Scolmore Group is a manufacturer of electrical accessories, lighting, home automation, security and cable accessory products. It incorporates Click wiring accessories, Ovia lighting and lighting controls, Unicrimp cable accessories, ESP fire protection and security solutions, and Sangamo heating controls and time switches.
The family-owned business, founded in 1989 in Tamworth and employing more than 350 people, will use the new state-of-the-art logistics centre to house the extensive and growing collection of lighting products from its Ovia lighting division.The Mercia 51 building, which is Net Zero Ready, BREEAM Excellent, with an EPC A rating will assist Scolmore Group in managing its own sustainability targets.
The facility, which is scheduled to open in September, includes 10 active EV charging spaces, with passive infrastructure for another 30 and storage for up to 12 cycles.
Mike Collins, Managing Director of Ovia, said: “This is a big move for Scolmore Group and an exciting one too. As a proud family business and large employer in the area, investing in Mercia 51 demonstrates to our employees, customers, and the marketplace that we’re committed to the future.
“Of course, at Mercia we’re in great company with DSV and Jaguar Land Rover’s global logistics centre next door, demonstrating the quality of the employment park. It’s connectivity to the M42, Tamworth and the wider motorway network is clearly a major driver for us, allowing for fast, efficient delivery of stock in and out of the warehouse.”

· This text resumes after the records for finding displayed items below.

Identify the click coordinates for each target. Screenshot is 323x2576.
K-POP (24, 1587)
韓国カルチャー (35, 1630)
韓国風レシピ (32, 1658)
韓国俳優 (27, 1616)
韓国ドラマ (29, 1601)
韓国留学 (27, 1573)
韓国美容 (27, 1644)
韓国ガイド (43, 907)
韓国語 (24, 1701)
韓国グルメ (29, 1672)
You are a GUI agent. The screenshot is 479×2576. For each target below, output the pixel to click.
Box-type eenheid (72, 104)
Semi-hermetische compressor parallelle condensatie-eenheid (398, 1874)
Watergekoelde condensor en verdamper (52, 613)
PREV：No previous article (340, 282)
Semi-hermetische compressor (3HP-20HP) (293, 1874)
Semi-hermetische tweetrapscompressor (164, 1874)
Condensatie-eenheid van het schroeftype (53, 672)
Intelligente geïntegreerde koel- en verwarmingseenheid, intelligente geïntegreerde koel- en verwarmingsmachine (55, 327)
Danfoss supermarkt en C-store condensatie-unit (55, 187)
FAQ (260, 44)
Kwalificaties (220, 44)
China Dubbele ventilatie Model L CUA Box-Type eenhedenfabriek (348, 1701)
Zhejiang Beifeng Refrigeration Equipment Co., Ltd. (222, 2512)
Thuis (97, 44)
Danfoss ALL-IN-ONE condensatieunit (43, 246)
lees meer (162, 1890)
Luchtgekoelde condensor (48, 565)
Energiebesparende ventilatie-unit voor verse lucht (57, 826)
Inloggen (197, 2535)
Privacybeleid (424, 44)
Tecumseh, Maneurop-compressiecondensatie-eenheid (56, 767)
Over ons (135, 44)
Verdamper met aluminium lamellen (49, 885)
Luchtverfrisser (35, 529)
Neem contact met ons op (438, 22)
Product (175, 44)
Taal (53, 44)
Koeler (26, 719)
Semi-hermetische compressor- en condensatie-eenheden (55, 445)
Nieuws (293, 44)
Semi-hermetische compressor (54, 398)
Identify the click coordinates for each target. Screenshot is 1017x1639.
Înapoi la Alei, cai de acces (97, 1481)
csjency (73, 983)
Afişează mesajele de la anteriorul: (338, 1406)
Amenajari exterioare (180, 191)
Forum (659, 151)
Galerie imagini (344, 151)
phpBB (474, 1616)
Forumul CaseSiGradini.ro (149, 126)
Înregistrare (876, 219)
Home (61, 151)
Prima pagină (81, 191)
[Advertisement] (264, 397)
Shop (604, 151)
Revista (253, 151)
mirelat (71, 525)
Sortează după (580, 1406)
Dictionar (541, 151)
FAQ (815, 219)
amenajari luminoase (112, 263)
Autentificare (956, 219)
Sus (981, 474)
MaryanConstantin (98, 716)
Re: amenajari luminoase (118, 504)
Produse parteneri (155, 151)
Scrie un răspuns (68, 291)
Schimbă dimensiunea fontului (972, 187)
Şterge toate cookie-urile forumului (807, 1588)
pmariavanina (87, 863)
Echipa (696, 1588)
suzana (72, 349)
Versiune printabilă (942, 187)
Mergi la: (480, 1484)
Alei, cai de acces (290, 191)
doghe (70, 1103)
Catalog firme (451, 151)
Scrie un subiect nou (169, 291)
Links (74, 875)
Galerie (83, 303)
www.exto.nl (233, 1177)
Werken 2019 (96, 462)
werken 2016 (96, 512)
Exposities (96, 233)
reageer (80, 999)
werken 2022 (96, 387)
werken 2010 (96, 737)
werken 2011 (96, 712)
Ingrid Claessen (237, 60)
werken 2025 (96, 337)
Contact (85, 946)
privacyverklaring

Harry Goodman, development manager for IM Properties, said it was particularly satisfying to attract yet another local occupier and one which is such a success story for the area.
“We welcome the opportunity to assist in the expansion of Scolmore Group, which underlines our belief in Mercia Park as an excellent location for distribution and an important place for job creation, with over 2300 people already employed on the scheme.”
Mercia Park is one of IM Properties’ first large-scale development schemes to achieve Net Zero in Construction, and Mercia 51 raises the bar further to also be Net Zero Ready. This means the building is optimised so the occupier can achieve Net Zero in Operation.
Goodman added: “Mercia 51 was created to a level of specification which sits within our Sustainable Future’s framework and aligns with the Green Building Council (UKGBC)’s recommendations.
“The Mercia Park Community Fund has also made significant contributions to local grassroots organisations and skills and training. This aligns well with Scolmore Group’s own values, and we continue to support projects in the area.”